#### WORK TO DO:
Give the records below as a numbered list, leaving out any blank lines.

#### INPUT:
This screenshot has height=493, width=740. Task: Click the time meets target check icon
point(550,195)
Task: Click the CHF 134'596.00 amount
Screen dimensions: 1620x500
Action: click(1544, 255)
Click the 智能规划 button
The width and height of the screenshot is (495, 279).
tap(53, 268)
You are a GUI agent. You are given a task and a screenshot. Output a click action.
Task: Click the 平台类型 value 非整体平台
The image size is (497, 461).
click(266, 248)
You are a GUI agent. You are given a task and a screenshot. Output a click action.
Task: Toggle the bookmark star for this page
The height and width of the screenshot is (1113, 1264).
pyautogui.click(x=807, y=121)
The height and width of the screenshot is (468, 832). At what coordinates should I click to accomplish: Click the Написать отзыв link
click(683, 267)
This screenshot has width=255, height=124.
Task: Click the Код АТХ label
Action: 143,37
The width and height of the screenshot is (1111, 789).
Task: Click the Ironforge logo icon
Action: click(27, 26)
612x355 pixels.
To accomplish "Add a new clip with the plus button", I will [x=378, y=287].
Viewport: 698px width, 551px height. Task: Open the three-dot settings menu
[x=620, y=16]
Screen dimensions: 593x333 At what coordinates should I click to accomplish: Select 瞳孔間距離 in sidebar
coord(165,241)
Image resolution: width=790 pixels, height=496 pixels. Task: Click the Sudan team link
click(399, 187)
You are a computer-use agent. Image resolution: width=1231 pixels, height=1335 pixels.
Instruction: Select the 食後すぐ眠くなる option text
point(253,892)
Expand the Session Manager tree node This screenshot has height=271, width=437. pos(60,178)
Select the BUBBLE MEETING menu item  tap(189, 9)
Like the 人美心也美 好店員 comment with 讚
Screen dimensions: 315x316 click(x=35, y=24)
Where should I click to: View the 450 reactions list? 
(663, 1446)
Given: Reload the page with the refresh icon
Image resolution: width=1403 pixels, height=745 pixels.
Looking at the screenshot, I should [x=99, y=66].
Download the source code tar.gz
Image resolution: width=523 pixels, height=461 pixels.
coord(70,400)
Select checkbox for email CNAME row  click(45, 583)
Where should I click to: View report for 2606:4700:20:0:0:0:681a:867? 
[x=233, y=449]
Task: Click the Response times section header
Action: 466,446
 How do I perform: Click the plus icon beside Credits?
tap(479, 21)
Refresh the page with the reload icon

#### SOLUTION TO THIS PROBLEM:
1. This screenshot has height=493, width=740. Task: Click the time meets target check icon
2. point(550,195)
3. Task: Click the CHF 134'596.00 amount
4. Screen dimensions: 1620x500
5. Action: click(1544, 255)
6. Click the 智能规划 button
7. The width and height of the screenshot is (495, 279).
8. tap(53, 268)
9. You are a GUI agent. You are given a task and a screenshot. Output a click action.
10. Task: Click the 平台类型 value 非整体平台
11. The image size is (497, 461).
12. click(266, 248)
13. You are a GUI agent. You are given a task and a screenshot. Output a click action.
14. Task: Toggle the bookmark star for this page
15. The height and width of the screenshot is (1113, 1264).
16. pyautogui.click(x=807, y=121)
17. The height and width of the screenshot is (468, 832). At what coordinates should I click to accomplish: Click the Написать отзыв link
18. click(683, 267)
19. This screenshot has width=255, height=124.
20. Task: Click the Код АТХ label
21. Action: 143,37
22. The width and height of the screenshot is (1111, 789).
23. Task: Click the Ironforge logo icon
24. Action: click(27, 26)
25. 612x355 pixels.
26. To accomplish "Add a new clip with the plus button", I will [x=378, y=287].
27. Viewport: 698px width, 551px height. Task: Open the three-dot settings menu
28. [x=620, y=16]
29. Screen dimensions: 593x333 At what coordinates should I click to accomplish: Select 瞳孔間距離 in sidebar
30. coord(165,241)
31. Image resolution: width=790 pixels, height=496 pixels. Task: Click the Sudan team link
32. click(399, 187)
33. You are a computer-use agent. Image resolution: width=1231 pixels, height=1335 pixels.
34. Instruction: Select the 食後すぐ眠くなる option text
35. point(253,892)
36. Expand the Session Manager tree node This screenshot has height=271, width=437. pos(60,178)
37. Select the BUBBLE MEETING menu item  tap(189, 9)
38. Like the 人美心也美 好店員 comment with 讚
39. Screen dimensions: 315x316 click(x=35, y=24)
40. Where should I click to: View the 450 reactions list? 
41. (663, 1446)
42. Given: Reload the page with the refresh icon
43. Image resolution: width=1403 pixels, height=745 pixels.
44. Looking at the screenshot, I should [x=99, y=66].
45. Download the source code tar.gz
46. Image resolution: width=523 pixels, height=461 pixels.
47. coord(70,400)
48. Select checkbox for email CNAME row  click(45, 583)
49. Where should I click to: View report for 2606:4700:20:0:0:0:681a:867? 
50. [x=233, y=449]
51. Task: Click the Response times section header
52. Action: 466,446
53.  How do I perform: Click the plus icon beside Credits?
54. tap(479, 21)
55. Refresh the page with the reload icon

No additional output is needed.